The Supreme Court’s Ruling Against Apple Proves It: We’re Ready for Progressive Web Apps
by Jillian MacNulty | Last Updated: May 14, 2019
In case you missed it, Apple got served a slice of humble pie. Yesterday, the Supreme Court ruled that a group of consumers can now sue Apple for monopolizing the market for apps. How? Well, if you’re an Android user, you know that you’ve got options when it comes to getting apps (Google Play, Amazon Appstore, Samsung Galaxy Apps, SlideME...and tons more). But if you’re an iPhone user, you know that the only way you can get apps on your phone is through Apple’s App Store. The Supreme Court saw this as a violation of antitrust laws (AKA, a way to protect consumers from monopoly prices and keep the marketplace competitive).The four iPhone users that brought the lawsuit forward represent a majority of consumers–they’re looking for alternative options for getting apps on their phones. Think about your own mobile habits; When was the last time you went to the App Store to download an app? What type of app was it? I’d be willing to bet it was a game or a social channel.
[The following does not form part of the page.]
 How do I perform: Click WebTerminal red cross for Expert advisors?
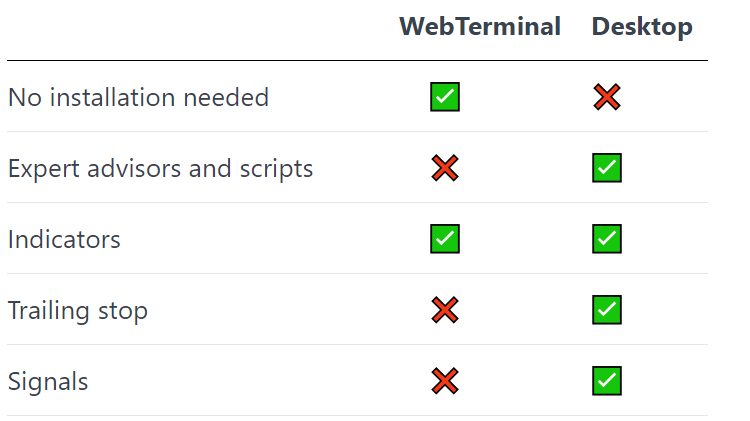[x=445, y=168]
And if it wasn’t, I bet you downloaded it for some sort of native functionality that you can only get with an app (think: push notifications, geolocation, camera integrations...all that good stuff.)Enter: The Next Generation of Mobile
This Supreme Court ruling is so much more than a legal headache for Apple–it’s a major indicator that we as consumers are ready for a new way access app-like experiences on our phones (preferably one that doesn’t involve an app store at all). We’re ready for Progressive Web Apps. Progressive Web Apps
Progressive Web Apps (PWAs for short) are a result of a group of tech powerhouses coming together (Microsoft, Google, Mozilla, and even Apple...literally the “App Avengers”) and finding a way to combine the best of the mobile web with the best of native apps. What they came up with were PWAs–web apps that have powerful technical backends that support rich native functionality like push notifications, offline caching, and integrations to native features like geolocation and the gyroscope. This means that brands can provide consumers with super powerful, rich mobile apps without ever asking them to go to the app store. If it sounds too good to be true, check out the results that brands like Pinterest, Twitter, and Trivago saw when they recreated their apps as PWAs last year. (And if you want to hear more about PWAs and their origin story, I highly recommend this podcast interview with Microsoft’s Jeff Burtoft–he was one of the “founding fathers” of PWAs).So here’s where this leaves us: we have to start leaning into PWAs. If nothing else, we should see this Supreme Court ruling as consumers pointing us directly to the fact that they want accessible mobile apps, and they don’t want to have to rely on an app store as their one source of mobile truth. It’s the perfect time and place to be exploring PWAs as a potential app alternative.